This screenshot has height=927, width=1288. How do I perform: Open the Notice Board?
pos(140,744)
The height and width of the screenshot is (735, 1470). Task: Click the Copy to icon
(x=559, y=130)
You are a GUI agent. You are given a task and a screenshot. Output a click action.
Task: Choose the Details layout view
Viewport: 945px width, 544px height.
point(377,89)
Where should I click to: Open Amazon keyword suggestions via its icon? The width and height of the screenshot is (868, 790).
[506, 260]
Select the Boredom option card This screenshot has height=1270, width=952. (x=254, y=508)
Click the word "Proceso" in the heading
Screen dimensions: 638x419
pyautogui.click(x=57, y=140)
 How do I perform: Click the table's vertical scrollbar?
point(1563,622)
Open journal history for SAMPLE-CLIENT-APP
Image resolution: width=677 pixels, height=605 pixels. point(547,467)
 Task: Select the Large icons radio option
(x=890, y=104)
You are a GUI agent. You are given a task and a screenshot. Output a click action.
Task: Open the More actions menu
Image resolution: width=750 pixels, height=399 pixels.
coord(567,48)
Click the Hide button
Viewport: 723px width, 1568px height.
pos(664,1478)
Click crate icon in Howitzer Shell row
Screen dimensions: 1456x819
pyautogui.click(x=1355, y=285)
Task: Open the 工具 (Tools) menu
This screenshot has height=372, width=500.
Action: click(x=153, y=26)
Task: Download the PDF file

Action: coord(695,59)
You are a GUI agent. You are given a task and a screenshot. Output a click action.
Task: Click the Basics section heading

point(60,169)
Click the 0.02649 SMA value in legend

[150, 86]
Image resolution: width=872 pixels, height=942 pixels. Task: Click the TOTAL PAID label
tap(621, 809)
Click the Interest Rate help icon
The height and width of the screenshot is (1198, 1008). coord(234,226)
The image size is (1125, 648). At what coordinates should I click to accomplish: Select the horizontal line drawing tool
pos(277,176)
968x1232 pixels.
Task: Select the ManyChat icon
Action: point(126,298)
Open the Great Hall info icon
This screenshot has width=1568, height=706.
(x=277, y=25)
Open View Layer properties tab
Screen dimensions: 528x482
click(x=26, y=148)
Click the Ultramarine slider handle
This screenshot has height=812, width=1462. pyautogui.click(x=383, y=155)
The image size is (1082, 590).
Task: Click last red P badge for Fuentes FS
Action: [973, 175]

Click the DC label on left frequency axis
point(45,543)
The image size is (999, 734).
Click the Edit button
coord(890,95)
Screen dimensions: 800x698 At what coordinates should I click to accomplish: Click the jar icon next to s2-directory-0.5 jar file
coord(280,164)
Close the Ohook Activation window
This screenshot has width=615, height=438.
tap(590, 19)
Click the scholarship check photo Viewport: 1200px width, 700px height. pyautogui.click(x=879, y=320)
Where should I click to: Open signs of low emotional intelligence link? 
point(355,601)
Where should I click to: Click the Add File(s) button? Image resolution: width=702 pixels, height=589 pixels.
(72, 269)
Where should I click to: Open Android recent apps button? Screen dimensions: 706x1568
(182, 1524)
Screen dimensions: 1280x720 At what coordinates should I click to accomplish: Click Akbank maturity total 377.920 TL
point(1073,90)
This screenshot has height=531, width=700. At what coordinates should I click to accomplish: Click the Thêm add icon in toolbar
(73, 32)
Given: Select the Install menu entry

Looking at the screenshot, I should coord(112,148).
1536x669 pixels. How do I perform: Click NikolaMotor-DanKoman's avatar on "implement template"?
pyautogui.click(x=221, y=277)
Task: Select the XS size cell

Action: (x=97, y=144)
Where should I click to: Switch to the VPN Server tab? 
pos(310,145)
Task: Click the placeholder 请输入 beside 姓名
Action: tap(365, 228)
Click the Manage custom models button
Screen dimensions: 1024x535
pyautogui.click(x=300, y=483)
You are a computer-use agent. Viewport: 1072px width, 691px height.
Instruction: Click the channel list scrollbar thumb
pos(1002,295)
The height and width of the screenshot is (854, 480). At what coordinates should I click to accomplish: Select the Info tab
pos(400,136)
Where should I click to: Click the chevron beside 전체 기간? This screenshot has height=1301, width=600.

***

▶ [PROBLEM DETAILS]: In full and word for word, output the material.

▶ [YOUR SOLUTION]:
This screenshot has height=927, width=1288. How do I perform: Open the Notice Board?
pos(140,744)
The height and width of the screenshot is (735, 1470). Task: Click the Copy to icon
(x=559, y=130)
You are a GUI agent. You are given a task and a screenshot. Output a click action.
Task: Choose the Details layout view
Viewport: 945px width, 544px height.
point(377,89)
Where should I click to: Open Amazon keyword suggestions via its icon? The width and height of the screenshot is (868, 790).
[506, 260]
Select the Boredom option card This screenshot has height=1270, width=952. (x=254, y=508)
Click the word "Proceso" in the heading
Screen dimensions: 638x419
pyautogui.click(x=57, y=140)
 How do I perform: Click the table's vertical scrollbar?
point(1563,622)
Open journal history for SAMPLE-CLIENT-APP
Image resolution: width=677 pixels, height=605 pixels. point(547,467)
 Task: Select the Large icons radio option
(x=890, y=104)
You are a GUI agent. You are given a task and a screenshot. Output a click action.
Task: Open the More actions menu
Image resolution: width=750 pixels, height=399 pixels.
coord(567,48)
Click the Hide button
Viewport: 723px width, 1568px height.
pos(664,1478)
Click crate icon in Howitzer Shell row
Screen dimensions: 1456x819
pyautogui.click(x=1355, y=285)
Task: Open the 工具 (Tools) menu
This screenshot has height=372, width=500.
Action: click(x=153, y=26)
Task: Download the PDF file

Action: coord(695,59)
You are a GUI agent. You are given a task and a screenshot. Output a click action.
Task: Click the Basics section heading

point(60,169)
Click the 0.02649 SMA value in legend

[150, 86]
Image resolution: width=872 pixels, height=942 pixels. Task: Click the TOTAL PAID label
tap(621, 809)
Click the Interest Rate help icon
The height and width of the screenshot is (1198, 1008). coord(234,226)
The image size is (1125, 648). At what coordinates should I click to accomplish: Select the horizontal line drawing tool
pos(277,176)
968x1232 pixels.
Task: Select the ManyChat icon
Action: point(126,298)
Open the Great Hall info icon
This screenshot has width=1568, height=706.
(x=277, y=25)
Open View Layer properties tab
Screen dimensions: 528x482
click(x=26, y=148)
Click the Ultramarine slider handle
This screenshot has height=812, width=1462. pyautogui.click(x=383, y=155)
The image size is (1082, 590).
Task: Click last red P badge for Fuentes FS
Action: [973, 175]

Click the DC label on left frequency axis
point(45,543)
The image size is (999, 734).
Click the Edit button
coord(890,95)
Screen dimensions: 800x698 At what coordinates should I click to accomplish: Click the jar icon next to s2-directory-0.5 jar file
coord(280,164)
Close the Ohook Activation window
This screenshot has width=615, height=438.
tap(590, 19)
Click the scholarship check photo Viewport: 1200px width, 700px height. pyautogui.click(x=879, y=320)
Where should I click to: Open signs of low emotional intelligence link? 
point(355,601)
Where should I click to: Click the Add File(s) button? Image resolution: width=702 pixels, height=589 pixels.
(72, 269)
Where should I click to: Open Android recent apps button? Screen dimensions: 706x1568
(182, 1524)
Screen dimensions: 1280x720 At what coordinates should I click to accomplish: Click Akbank maturity total 377.920 TL
point(1073,90)
This screenshot has height=531, width=700. At what coordinates should I click to accomplish: Click the Thêm add icon in toolbar
(73, 32)
Given: Select the Install menu entry

Looking at the screenshot, I should coord(112,148).
1536x669 pixels. How do I perform: Click NikolaMotor-DanKoman's avatar on "implement template"?
pyautogui.click(x=221, y=277)
Task: Select the XS size cell

Action: (x=97, y=144)
Where should I click to: Switch to the VPN Server tab? 
pos(310,145)
Task: Click the placeholder 请输入 beside 姓名
Action: tap(365, 228)
Click the Manage custom models button
Screen dimensions: 1024x535
pyautogui.click(x=300, y=483)
You are a computer-use agent. Viewport: 1072px width, 691px height.
Instruction: Click the channel list scrollbar thumb
pos(1002,295)
The height and width of the screenshot is (854, 480). At what coordinates should I click to accomplish: Select the Info tab
pos(400,136)
Where should I click to: Click the chevron beside 전체 기간? This screenshot has height=1301, width=600.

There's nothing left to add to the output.